Prime Minister David Cameron has said he will allow his children to have Facebook accounts - but only if he is able to monitor them.
Mr Cameron said that watching his young children take their first steps into the digital world was one of the factors which prompted him to take action on access to porn on the internet.
But he said that explicit imagery is not the only aspect of the web which concerns him as a parent.
Speaking to Grazia magazine, the Prime Minister said he was worried about children unwittingly running up large bills on online purchases, as well as the consequences for young people of putting too much information onto social media websites like Facebook.
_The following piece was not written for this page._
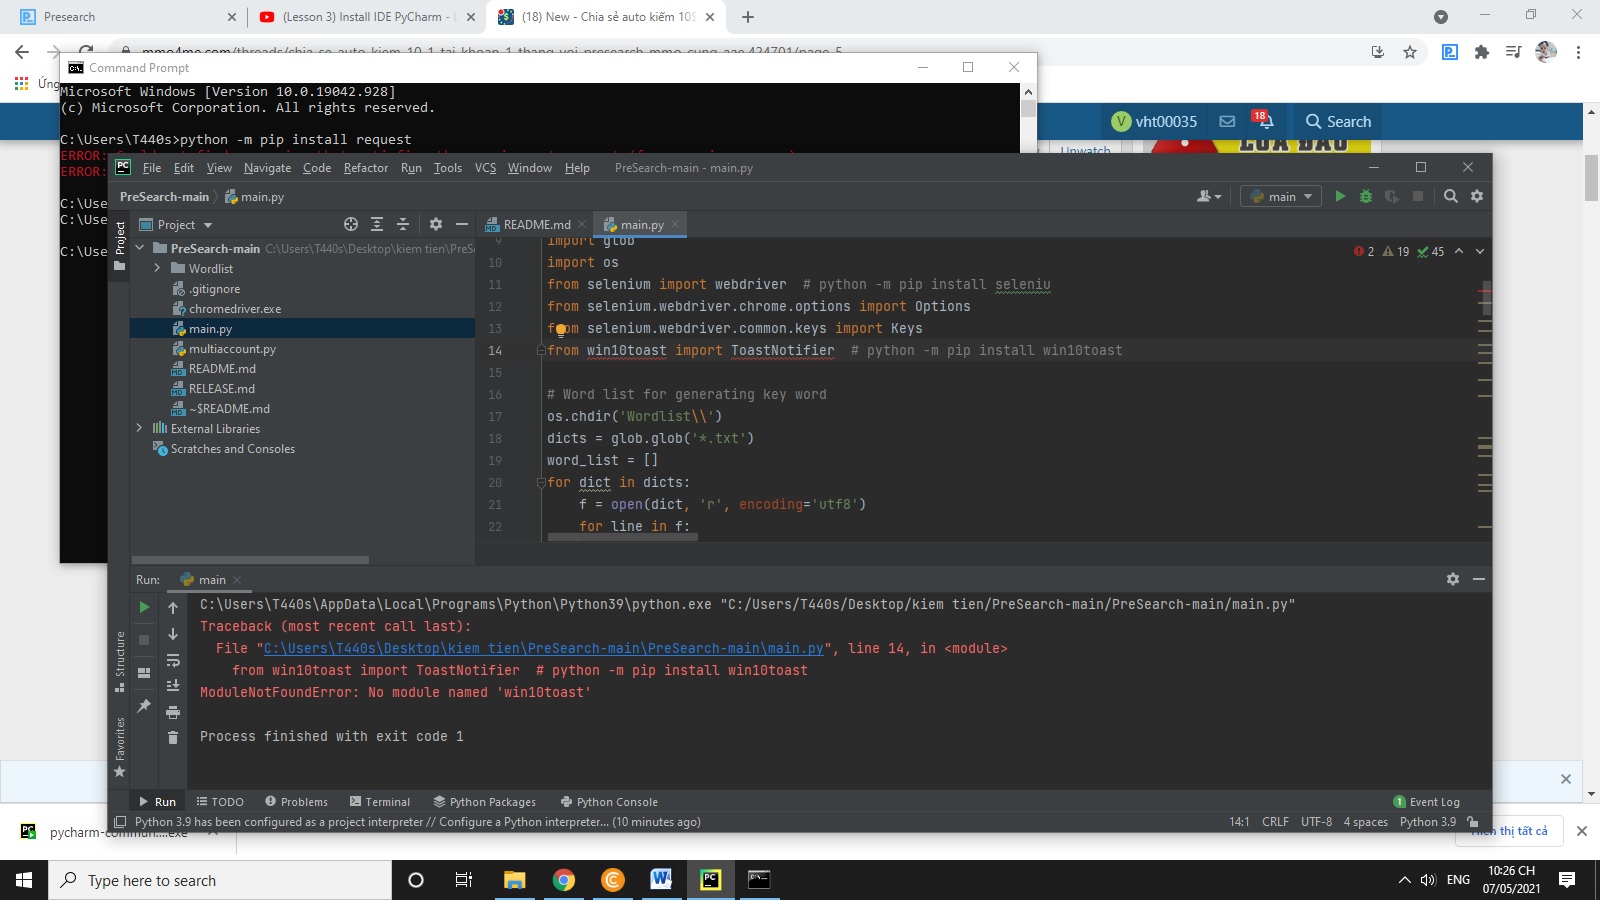Click the yellow intention bulb on line 13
Mr Cameron said he would let Nancy, nine, Arthur, seven, and Florence, two, sign up to Facebook when they are older, describing it as "a way that lots of people communicate" in the modern age, but said he would warn them against anything which might eventually impact on their long-term career prospects.
"All I want is to be able to see their Facebook pages, to start with," said the Prime Minister.
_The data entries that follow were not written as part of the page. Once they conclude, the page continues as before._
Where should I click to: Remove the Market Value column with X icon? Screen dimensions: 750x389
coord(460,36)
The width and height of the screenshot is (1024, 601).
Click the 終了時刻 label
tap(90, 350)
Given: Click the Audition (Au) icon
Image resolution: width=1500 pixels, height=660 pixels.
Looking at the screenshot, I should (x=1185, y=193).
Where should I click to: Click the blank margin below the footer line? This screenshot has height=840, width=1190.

"Now everyone shows their pictures on Facebook, they need to think: well what about that job interview?"
Earlier this month, Mr Cameron announced plans to require internet providers to install porn-blocking filters on new broadband accounts unless customers specifically ask for uncensored access.
He told Grazia that expectations about sex and relationships were being altered because porn was being accessed by children who "aren't old enough to process it properly".
"That has a very corrosive effect: forming relationships is one of the most important things that can happen," he said.
Mr Cameron said that he had already spoken with Nancy about the way in which the media can distort images of women, describing it as "just good advice about judging people by what they do and say and not how they look".
And he said he also worries about his children spending money on in-app purchases, where a game is downloaded for free onto a phone or tablet computer but players can then rack up large bills buying add-on extras, such as additional powers for their on-screen characters.
"You've set up some football game and the next thing you know, you own half of Real Madrid," he joked.
Asked what advice he would give the Duke and Duchess of Cambridge about bringing up their new baby George, Mr Cameron said: "Enjoy it. It's the most magical time."
He said that he was "treasuring every moment" of Florence's early years, as he knew she would be the last child he and wife Samantha have.
"I don't want to single out Florence for praise, but it's such a treat when you know it's the last," he said. "You dote pathetically."